MONTREAL - Montreal's police chief says when officers are involved in a serious injury or death, such cases should continue to be investigated by other police officers.
Marc Parent is defending the status quo in Quebec, which has come under fire amid criticism that police-on-police investigations lack transparency and are easily tampered with.
Parent said in an interview that the problem is one of perception and he said that could be resolved by adding some civilian oversight — as long as detectives continue to lead the investigation.
"There is a problem of perception of transparency among citizens when it comes to independent investigations," Parent said this week in an interview with The Canadian Press, after he marked the end of his first year on the job.
"What I think we should be looking at is how to integrate civilians into the existing teams; they would accompany investigators but not be in charge of working on crime scenes."
The current procedure in Quebec, when police kill someone, is for another force within the province to handle the investigation.
That practice is starting to disappear in other Canadian provinces. Two have announced plans to implement civilian-run oversight units and there are reports that Quebec may follow. Ontario and Alberta already have oversight units and Nova Scotia and B.C. are following suit.
Parent, who commands Quebec's largest municipal police force, isn't willing to back a civilian-run operation. He said he's expressed his concerns to the provincial government.
"I still believe that the best people to do investigations on the ground of crime scenes are major-crimes detectives," Parent said.
"They have the expertise, the experience, and (they) do these things on a regular basis."
Calls for an independent unit have existed for years in Quebec.
More recently, a coroner's inquiry into the 2008 shooting death of 18-year-old Fredy Villanueva during an arrest in Montreal has revealed a lack of transparency and accountability.
Testimony suggested regular police procedures were ignored; the final coroner's report has yet to be released.
The debate was rekindled last June, after police bullets killed two people — including an innocent bystander, hospital worker Patrick Limoges, as he headed to work.
Montreal police had been involved in an altercation with Mario Hamel, a homeless man who was also killed.
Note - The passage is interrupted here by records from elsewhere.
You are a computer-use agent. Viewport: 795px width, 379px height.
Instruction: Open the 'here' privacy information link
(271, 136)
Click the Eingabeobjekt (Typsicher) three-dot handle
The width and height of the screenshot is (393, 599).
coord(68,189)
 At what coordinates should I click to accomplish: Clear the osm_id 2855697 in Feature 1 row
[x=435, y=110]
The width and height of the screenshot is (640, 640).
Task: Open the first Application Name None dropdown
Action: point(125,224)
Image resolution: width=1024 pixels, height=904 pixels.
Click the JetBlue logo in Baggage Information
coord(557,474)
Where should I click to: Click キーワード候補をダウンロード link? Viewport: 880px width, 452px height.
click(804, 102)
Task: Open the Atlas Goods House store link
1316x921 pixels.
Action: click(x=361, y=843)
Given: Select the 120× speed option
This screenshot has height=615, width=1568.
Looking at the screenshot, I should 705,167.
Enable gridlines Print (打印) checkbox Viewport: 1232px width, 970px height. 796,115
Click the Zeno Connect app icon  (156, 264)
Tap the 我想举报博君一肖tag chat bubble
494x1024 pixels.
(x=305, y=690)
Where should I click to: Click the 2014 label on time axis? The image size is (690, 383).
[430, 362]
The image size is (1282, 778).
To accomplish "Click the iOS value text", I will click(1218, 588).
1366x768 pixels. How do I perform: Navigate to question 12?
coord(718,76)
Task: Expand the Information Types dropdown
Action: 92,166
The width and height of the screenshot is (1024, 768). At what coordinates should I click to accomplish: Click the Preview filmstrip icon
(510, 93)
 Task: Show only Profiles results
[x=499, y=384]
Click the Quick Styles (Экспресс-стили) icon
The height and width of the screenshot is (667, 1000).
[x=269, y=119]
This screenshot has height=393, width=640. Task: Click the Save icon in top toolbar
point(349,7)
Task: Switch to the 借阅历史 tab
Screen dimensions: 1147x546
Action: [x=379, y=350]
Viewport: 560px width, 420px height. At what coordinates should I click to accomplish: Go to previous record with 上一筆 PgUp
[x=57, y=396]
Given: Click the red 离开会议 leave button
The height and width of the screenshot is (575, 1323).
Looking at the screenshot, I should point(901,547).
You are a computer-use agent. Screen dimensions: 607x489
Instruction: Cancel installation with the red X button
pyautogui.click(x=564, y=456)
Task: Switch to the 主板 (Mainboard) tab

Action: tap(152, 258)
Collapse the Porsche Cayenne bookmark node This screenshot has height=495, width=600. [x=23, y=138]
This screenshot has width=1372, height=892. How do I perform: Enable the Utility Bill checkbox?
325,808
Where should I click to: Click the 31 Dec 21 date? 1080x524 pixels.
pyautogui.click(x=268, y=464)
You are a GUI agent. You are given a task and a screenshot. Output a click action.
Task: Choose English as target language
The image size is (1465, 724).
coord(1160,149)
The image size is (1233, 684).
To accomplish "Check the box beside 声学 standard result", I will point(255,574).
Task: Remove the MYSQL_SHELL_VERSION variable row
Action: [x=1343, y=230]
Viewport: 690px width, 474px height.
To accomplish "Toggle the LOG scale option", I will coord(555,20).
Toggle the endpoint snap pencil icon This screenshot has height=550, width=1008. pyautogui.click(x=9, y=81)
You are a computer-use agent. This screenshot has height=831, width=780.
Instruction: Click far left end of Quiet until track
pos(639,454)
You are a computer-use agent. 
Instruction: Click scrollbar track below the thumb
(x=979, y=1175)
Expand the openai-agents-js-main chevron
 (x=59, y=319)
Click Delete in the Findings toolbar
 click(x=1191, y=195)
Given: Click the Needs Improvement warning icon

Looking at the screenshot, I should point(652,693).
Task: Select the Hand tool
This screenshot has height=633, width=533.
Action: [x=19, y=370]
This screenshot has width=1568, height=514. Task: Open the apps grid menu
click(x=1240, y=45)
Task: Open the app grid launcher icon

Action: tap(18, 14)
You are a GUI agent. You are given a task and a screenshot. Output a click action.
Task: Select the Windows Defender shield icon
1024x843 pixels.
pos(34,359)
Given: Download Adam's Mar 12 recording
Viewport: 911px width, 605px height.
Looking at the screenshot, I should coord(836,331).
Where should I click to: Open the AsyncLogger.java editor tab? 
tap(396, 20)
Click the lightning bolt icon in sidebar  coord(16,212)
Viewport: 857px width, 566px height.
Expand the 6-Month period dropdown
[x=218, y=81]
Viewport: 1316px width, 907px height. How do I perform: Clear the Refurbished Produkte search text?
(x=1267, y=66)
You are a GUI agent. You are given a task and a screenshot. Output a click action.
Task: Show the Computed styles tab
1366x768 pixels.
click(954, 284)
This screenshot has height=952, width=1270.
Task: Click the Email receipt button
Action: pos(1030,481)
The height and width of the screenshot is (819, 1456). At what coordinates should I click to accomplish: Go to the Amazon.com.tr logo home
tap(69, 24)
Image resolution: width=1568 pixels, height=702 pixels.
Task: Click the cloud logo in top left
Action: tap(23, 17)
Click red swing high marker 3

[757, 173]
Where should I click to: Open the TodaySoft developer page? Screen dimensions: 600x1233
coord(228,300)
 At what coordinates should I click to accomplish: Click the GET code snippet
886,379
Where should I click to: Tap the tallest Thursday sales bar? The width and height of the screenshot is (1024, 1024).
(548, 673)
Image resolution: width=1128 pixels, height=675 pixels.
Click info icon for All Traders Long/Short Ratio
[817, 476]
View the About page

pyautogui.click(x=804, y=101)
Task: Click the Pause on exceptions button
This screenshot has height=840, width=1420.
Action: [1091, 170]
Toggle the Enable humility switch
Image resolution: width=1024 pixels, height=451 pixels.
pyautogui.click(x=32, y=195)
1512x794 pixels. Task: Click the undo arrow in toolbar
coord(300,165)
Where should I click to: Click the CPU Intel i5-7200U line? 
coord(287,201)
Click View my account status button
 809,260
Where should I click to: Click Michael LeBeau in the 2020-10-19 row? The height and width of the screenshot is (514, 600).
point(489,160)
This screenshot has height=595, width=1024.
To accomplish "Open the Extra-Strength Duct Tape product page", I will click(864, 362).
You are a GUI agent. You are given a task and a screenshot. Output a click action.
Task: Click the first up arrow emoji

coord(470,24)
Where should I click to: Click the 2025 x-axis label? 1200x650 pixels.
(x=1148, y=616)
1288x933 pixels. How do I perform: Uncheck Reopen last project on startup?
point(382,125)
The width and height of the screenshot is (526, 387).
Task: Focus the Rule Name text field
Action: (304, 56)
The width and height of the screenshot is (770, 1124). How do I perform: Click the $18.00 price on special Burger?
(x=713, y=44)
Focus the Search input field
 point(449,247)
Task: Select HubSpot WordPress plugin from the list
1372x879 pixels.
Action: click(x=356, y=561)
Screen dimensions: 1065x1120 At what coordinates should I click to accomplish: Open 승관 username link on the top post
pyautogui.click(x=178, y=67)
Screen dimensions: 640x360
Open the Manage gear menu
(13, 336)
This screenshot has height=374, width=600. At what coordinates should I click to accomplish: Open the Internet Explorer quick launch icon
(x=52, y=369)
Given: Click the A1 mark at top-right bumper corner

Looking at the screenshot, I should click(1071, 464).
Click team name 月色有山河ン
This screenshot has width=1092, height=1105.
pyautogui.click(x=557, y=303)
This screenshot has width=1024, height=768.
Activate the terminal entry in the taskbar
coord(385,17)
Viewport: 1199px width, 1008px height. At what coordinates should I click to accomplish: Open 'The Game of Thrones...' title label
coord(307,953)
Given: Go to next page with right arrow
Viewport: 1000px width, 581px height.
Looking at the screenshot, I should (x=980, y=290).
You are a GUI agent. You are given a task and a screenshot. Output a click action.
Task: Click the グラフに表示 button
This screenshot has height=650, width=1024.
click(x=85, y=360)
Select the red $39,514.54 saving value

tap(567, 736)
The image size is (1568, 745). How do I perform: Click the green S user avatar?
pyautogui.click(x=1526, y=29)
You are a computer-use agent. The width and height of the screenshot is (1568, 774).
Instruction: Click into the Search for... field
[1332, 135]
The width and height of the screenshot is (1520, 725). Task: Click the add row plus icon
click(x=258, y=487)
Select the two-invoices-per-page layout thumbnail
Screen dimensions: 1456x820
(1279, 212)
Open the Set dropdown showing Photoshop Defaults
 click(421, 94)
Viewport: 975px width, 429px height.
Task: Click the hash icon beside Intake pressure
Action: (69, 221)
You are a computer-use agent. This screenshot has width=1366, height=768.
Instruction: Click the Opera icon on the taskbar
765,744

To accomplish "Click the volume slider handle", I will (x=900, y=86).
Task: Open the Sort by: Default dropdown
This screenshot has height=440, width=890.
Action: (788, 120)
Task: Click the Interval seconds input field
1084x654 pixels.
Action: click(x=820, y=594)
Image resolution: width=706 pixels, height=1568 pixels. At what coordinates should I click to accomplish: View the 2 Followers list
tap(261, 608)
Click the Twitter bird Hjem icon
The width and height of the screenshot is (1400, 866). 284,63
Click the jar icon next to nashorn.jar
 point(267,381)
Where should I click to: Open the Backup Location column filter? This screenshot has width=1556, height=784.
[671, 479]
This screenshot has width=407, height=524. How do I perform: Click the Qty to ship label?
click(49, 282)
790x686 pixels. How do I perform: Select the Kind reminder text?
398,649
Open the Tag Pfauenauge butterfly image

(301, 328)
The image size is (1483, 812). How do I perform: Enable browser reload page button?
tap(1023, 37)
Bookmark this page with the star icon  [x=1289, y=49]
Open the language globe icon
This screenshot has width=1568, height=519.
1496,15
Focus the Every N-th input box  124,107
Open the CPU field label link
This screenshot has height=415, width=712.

Ultimately, Parent said the decision of how to proceed will be up to the Quebec government.
Public Safety Minister Robert Dutil said in June, after the shooting, that he was willing to reconsider the investigation process. A report in Montreal La Presse last month said Dutil is leaning toward models used in Alberta and B.C., with civilian oversight.
Provinces are increasingly turning toward the independent body model — most with a former Crown prosecutor at the helm — to look into police-related incidents.
Ontario was the first to introduce a Special Investigations Unit in 1990.
Alberta has a Serious Incident Response Team, a provincially funded, civilian-run team that investigates incidents involving Alberta police officers that have resulted in serious injury or death.
This year, B.C. announced its intention to introduce a new office that would be led by a civilian who has never worked as a police officer. The office would be in charge of investigating municipal forces and the RCMP.
And last month, Nova Scotia introduced a former Crown prosecutor as head of the Serious Incident Response Team to investigate alleged police misconduct; the unit should be up and running by next year.
Quebec's ombudsman Raymonde Saint-Germain weighed in this year, too, telling the provincial legislature that civilians need to be included to eliminate any appearance of bias.
She suggested a civilian body would bring impartiality to the process.